Problem ▸ In the reply explaining ILVES, what method solves the nonlinear constraint equations?
-- start of Excerpt provided --
Thank you for your kind words.
In order to properly answer your question, I shall first briefly explain the properties of ILVES. I shall then answer your specific question related to the buildup of error in ILVES. Finally, I shall develop my initial points a bit further.
Brief explanation of the ILVES algorithm
ILVES solves the same system of differential algebraic equations as SHAKE, and thus reaches the same solution. It solves the nonlinear constraint equations using Newton’s method. It uses our own linear solvers that target the linear systems which are found in constrained molecular dynamics. By using ILVES it becomes practical to minimize the truncation error. This is a necessary condition for long term constrained simulations and for computing the modelling error in all constrained simulations.
How do rounding errors accumulate with ILVES?
In exact arithmetic, Newton’s method converges locally and quadratically. In floating point arithmetic, Newton’s method converges locally, at least linearly (and usually quadratically), until it stagnates at a level that is determined by (i) the unit roundoff, (ii) the conditioning of the equations, and (iii) the accuracy of the linear solver. We have explained this in detail in our papers [1,2] which consider the impact of rounding error on all methods of Newton’s type.
The novelty of ILVES is not the use of Newton’s method, but the direct linear solvers that are used to solve the necessary linear systems. We do not rely on standard library software. Instead we are writing our linear solvers from scratch. This is necessary, because the state-of-the-art linear solvers do not target the linear systems that we find in constrained MD. State-of-the-art solvers target systems that can be reordered so that they contain large dense blocks that can be processed using dense matrix matrix multiplication (BLAS3). In contrast, many of the systems that we encounter in MD are ultra sparse with at most 7 nonzero entries per row. Moreover, when we compute the LU decomposition, then there is little to no fill-in in the sense that L (and U) are nearly as sparse as the lower (upper) triangular portion of the original matrix. The potential for BLAS3 operations is therefore low, which is why it is advisable to write specialized linear solvers. We do not use iterative solvers because they are memory bound and because good preconditioners are difficult to construct automatically.
-- end of Excerpt provided --
-- start of Data section --
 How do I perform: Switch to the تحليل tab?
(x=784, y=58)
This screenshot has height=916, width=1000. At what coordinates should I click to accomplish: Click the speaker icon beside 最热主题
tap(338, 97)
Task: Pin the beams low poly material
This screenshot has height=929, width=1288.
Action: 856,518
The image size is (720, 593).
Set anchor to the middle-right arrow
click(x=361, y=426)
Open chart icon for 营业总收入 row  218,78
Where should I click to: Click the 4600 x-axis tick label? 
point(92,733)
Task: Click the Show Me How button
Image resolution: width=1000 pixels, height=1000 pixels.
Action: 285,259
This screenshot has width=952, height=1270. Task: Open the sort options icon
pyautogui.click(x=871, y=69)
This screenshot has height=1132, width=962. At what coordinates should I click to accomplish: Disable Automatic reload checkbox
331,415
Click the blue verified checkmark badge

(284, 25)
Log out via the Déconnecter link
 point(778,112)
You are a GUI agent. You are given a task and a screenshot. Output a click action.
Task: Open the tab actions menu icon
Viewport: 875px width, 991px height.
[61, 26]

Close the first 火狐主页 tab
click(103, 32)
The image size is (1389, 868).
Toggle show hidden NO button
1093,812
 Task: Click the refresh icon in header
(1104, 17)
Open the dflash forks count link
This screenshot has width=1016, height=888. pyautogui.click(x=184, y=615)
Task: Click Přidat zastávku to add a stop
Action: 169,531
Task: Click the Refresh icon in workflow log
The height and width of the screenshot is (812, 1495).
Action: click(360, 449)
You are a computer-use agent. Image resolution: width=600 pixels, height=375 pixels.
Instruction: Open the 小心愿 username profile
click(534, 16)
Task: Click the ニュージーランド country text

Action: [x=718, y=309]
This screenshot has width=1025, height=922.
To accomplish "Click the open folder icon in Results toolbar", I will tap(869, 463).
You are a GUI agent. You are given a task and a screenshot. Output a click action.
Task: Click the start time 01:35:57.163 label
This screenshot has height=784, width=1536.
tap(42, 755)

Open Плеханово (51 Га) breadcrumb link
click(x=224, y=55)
-- end of Data section --
Reply to the task ▸ Newton's method.